Текст:
Город Санкт-Петербург. Петроград, Ленинград. Называйте его как хотите. В любом случае он является одним из самых непознанных, прекрасных и драматичных великих городов мира. Высокие северные широты, косой солнечный свет, окружающие равнины, часто перемежающиеся с неожиданными разрывами ландшафта. Мерцающие водные просторы. Все это подчеркивает необозримую горизонталь в ущерб вертикали и создает везде ощущение огромного пространства и властности. Небеса огромны, горизонт далек и протяжен. Рассекая город по центру, холодные воды Невы движутся бесшумно и быстро, словно масса серого металла, скользящего между гранитных набережных и монументальных дворцов, принося с собой привкус пустынных лесов и болот, из которых появился этот город. Со всех сторон чувствуется близость великой дикой природы Русского Севера – безмолвной, мрачной и переполненной бесконечным терпением.
Именно здесь, в северных ритмах проходят долгие снежные зимы и темнота, серое небо, слякоть и всепроникающая сырость, белые ночи летнего солнцестояния с их неповторимой и всепроникающей поэзией и, наконец, короткие и трогательные летние месяцы, заканчивающиеся почти до того, как начались, страстно любимые жителями за редкость и краткость.
В таком городе внимание человека направлено вовнутрь, на себя и себе подобных. Человеческие отношения приобретают странную живость и интенсивность, с оттенком предчувствия. Под таким небом пальцы судьбы, кажется, проникают издалека, подобно лучам солнца, чтобы найти и сформировать жизни и дела отдельных людей. Те или иные события имеют тенденцию с драматической точностью двигаться к развязкам, которые никто не придумывал, но которые все постфактум признают неизбежными и какими-то смутно знакомыми.

Строки данных:
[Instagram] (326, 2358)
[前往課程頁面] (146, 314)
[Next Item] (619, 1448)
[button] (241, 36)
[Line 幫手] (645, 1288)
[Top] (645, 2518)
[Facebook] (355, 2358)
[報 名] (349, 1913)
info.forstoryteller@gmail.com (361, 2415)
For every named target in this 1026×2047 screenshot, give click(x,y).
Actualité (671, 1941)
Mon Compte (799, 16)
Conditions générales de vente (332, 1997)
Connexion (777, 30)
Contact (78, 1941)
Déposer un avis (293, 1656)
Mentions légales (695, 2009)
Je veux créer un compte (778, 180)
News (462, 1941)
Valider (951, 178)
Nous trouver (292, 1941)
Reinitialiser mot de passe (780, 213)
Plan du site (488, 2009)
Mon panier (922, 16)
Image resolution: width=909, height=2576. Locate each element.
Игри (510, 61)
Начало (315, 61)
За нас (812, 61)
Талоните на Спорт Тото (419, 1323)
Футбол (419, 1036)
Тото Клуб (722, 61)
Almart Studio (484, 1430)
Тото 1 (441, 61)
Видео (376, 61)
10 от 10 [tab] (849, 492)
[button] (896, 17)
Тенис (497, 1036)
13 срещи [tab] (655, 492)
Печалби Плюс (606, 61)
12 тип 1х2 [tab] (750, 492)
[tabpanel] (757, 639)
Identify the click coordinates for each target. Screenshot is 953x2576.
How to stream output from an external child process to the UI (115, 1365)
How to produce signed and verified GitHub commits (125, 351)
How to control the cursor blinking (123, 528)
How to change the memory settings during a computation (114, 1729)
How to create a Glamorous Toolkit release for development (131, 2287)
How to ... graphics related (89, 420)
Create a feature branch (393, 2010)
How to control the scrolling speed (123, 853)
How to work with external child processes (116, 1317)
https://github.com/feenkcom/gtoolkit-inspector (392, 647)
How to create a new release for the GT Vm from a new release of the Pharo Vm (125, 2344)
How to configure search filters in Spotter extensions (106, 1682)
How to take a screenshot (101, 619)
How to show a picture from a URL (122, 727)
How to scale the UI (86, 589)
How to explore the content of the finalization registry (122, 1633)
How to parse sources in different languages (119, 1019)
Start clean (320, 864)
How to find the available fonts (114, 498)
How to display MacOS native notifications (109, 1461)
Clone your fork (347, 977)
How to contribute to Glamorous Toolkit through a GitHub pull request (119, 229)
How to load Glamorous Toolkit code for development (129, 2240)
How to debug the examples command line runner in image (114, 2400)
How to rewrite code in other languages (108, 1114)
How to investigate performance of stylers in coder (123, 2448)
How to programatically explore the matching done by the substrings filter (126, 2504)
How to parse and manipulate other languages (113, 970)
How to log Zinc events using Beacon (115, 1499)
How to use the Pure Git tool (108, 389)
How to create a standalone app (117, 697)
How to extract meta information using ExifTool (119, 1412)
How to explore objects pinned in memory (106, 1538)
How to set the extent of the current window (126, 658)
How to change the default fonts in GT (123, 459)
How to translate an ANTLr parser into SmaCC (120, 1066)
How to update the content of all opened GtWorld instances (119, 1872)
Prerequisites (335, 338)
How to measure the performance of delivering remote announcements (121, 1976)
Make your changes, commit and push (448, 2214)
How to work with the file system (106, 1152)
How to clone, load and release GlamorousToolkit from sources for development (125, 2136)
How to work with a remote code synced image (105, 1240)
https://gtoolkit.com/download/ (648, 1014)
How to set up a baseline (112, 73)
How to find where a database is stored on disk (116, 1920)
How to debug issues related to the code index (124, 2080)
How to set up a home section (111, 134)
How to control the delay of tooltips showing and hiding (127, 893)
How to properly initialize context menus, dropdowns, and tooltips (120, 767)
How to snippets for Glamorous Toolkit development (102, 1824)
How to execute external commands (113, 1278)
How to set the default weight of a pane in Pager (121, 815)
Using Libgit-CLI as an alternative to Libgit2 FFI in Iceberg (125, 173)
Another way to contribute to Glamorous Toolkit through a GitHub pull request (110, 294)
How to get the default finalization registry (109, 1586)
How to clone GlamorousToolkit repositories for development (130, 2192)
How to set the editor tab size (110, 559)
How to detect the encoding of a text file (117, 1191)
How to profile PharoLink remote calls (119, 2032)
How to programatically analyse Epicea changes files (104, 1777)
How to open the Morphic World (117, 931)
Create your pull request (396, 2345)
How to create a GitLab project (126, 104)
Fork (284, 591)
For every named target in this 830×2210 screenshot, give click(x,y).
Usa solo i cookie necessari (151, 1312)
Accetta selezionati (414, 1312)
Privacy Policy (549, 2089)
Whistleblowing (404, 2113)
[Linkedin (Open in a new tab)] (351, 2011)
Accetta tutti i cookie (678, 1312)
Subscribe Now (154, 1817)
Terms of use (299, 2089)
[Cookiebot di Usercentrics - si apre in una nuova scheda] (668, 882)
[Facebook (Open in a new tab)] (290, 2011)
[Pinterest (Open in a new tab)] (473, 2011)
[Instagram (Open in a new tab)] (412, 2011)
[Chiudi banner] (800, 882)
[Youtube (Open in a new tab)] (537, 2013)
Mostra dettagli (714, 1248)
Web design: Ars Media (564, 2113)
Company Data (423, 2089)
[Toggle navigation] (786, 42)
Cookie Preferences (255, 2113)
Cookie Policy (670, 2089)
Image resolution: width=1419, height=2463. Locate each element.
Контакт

Условие задания: Как в тексте о Санкт-Петербурге описано движение холодных вод Невы?

Ответ к заданию: Холодные воды Невы движутся бесшумно и быстро, словно масса серого металла.